Discovering Brand Voice And Visual Style



We are happy to answer marketing questions of all types here on Branding Strategy Insider. Today, Jack, a Marketer in Dubai, United Arab Emirates asks…

“Hi Brad and Derrick, I am a regular reader of Branding Strategy Insider and find the resource very useful. I was a strategic planner for a multinational communication agency for the past 7 years, and have now shifted to a TV network where I am currently leading brand strategy.   

Part of my current job here is a bit different from being a planner for a communication agency.  Part of my job here is to assist in developing brand identities for our different companies, specifically TV channels. This entails putting together a tonality strategy (which for a strategic planner would be within a brief) that sits on its own and is almost a separate brief in itself. Color strategy is another thing that I might need to get involved in (what colors work for a specific target audience and why).  

My question is the following: Are there any specific methods/briefs/formals/books/courses to take/training that you know of that might be of help in setting a tonality strategy for brands (specifically TV stations as tone and personality affect the viewer greatly). I have come across very little in this regards while searching the web.  Any help would be greatly appreciated.” 

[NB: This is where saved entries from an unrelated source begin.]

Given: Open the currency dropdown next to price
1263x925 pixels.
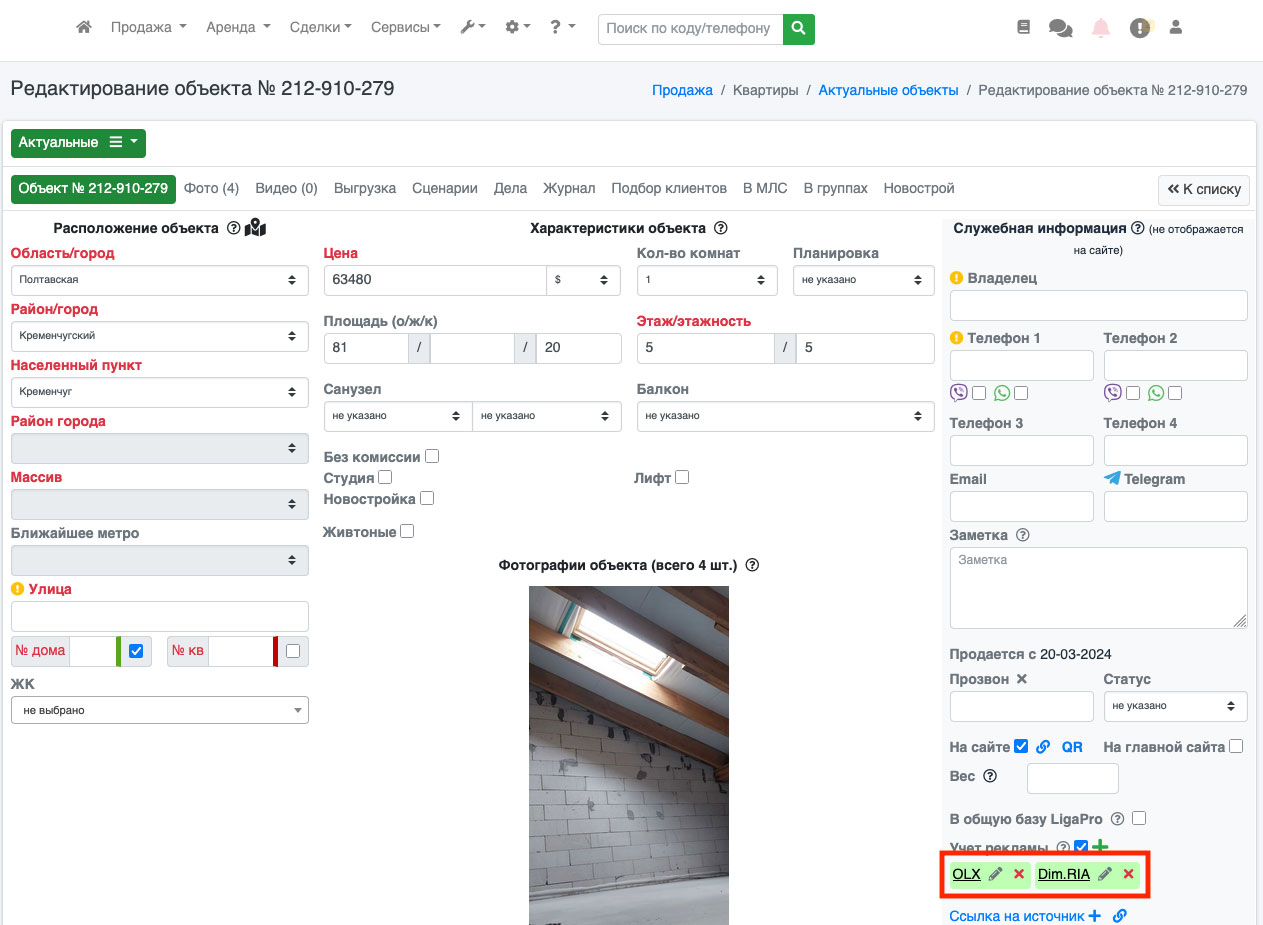Looking at the screenshot, I should pyautogui.click(x=584, y=280).
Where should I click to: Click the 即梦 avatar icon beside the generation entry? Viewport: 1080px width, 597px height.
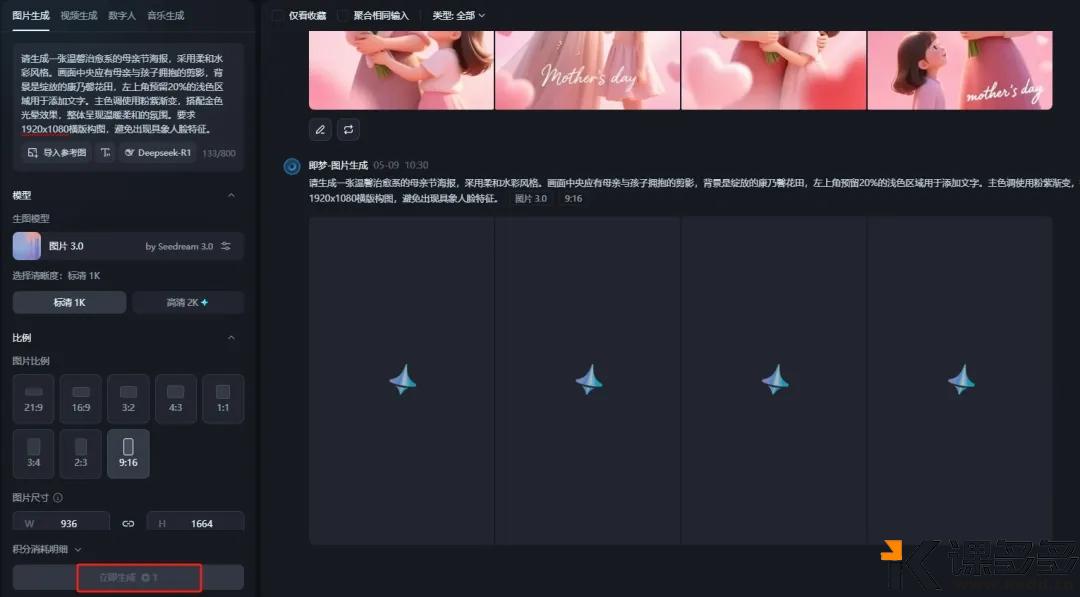[292, 166]
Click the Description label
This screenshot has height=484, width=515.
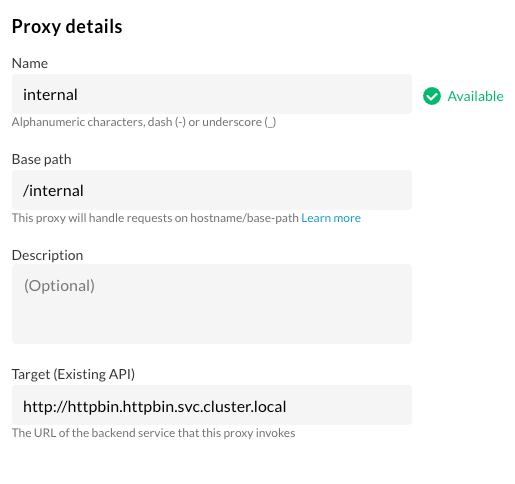click(x=47, y=255)
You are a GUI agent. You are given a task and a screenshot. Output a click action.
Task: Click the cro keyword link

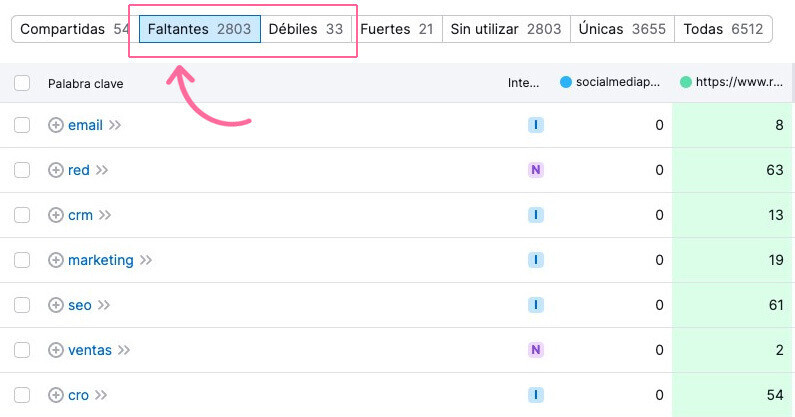pos(78,395)
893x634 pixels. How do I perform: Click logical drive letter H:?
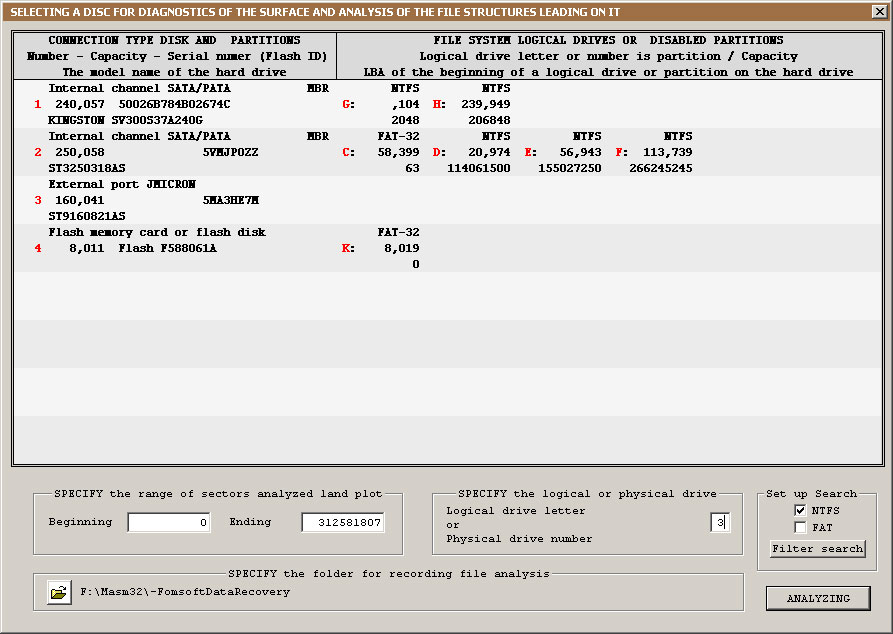438,104
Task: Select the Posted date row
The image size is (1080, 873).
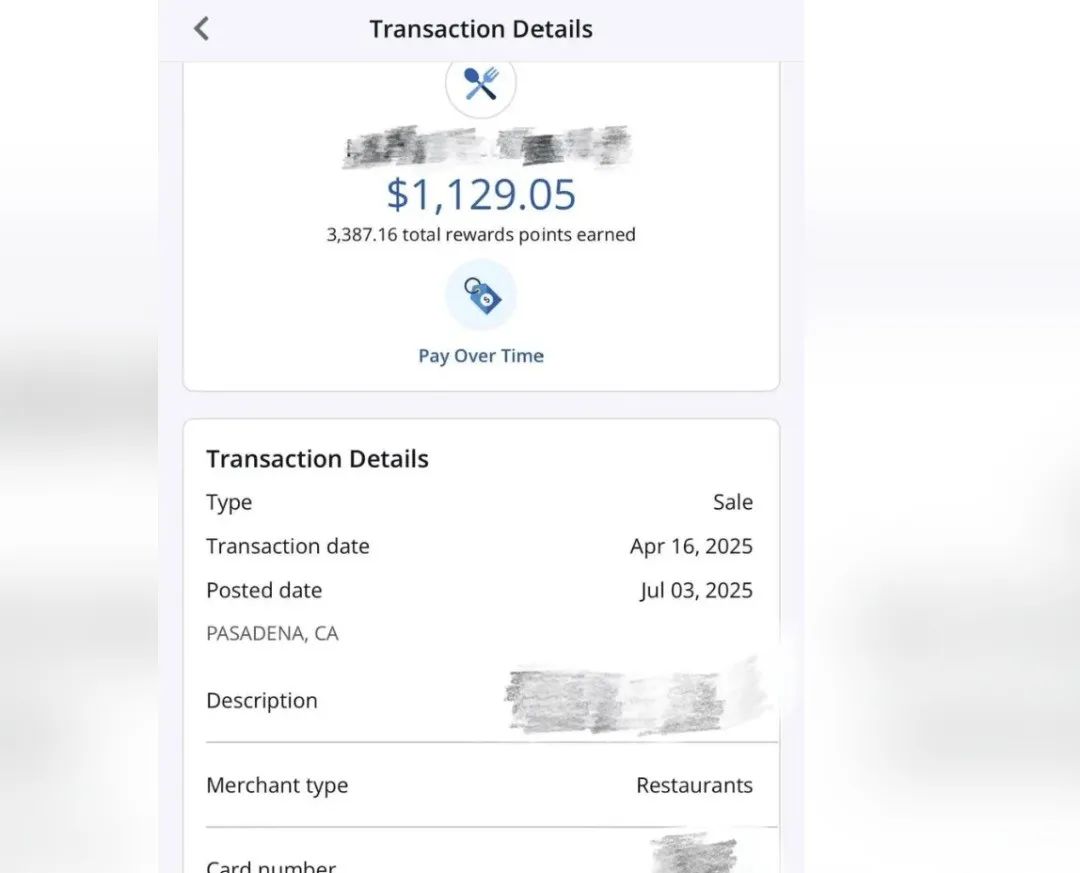Action: pos(479,590)
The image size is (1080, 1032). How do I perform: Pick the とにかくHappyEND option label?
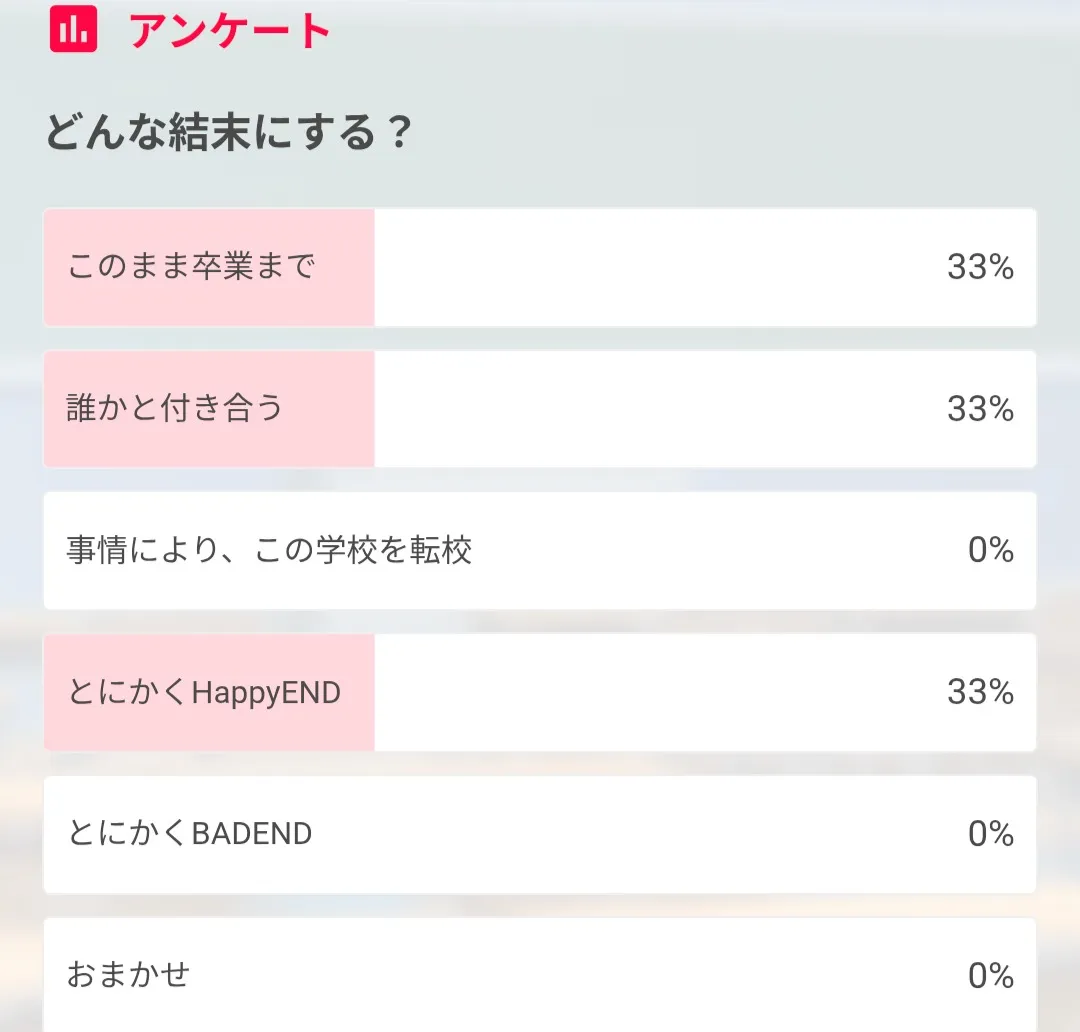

Jack, thank you for this very interesting question. I refer to what you are trying to determine as brand voice and visual style. Tonality is another way of articulating brand voice. When we conduct brand positioning workshops for clients, two of the elements in the workshops that address this are brand archetype and brand personality. We help the brand managers select a primary and a secondary brand archetype and between seven and twelve brand personality attributes. Possible brand archetypes include the pioneer, the sage, the artist and the wizard. Possible personality attributes include trustworthy, agile, collaborative, rugged, wholesome and confident. We explore 57 common personality attributes and 22 common archetypes in this analysis. We consider these in conjunction with client-, brand- or category-specific attributes and archetypes.

Another way to think about this is by asking the question, “Who is the ideal spokesperson for this brand?,” followed by the question, “And why is this person the ideal spokesperson?” Think of real people who epitomize the brand and its personality.

I provide an overview of colors and their effects on pages 67-69 in the brand identity chapter of my book Brand Aid.

A final note on your question: you can get consumer reactions to various brand voices and visual styles through qualitative or quantitative research. In the research, you would present them with different brand voices and visual styles and monitor or measure their reactions to each. Key to the success of this process is to present these different brand voices and visual styles to the right target markets, which requires at least an informed guess on who the most likely markets are for the brand or brands in question.

I hope this helps. Stay tuned, other BSI readers may have additional suggestions for you.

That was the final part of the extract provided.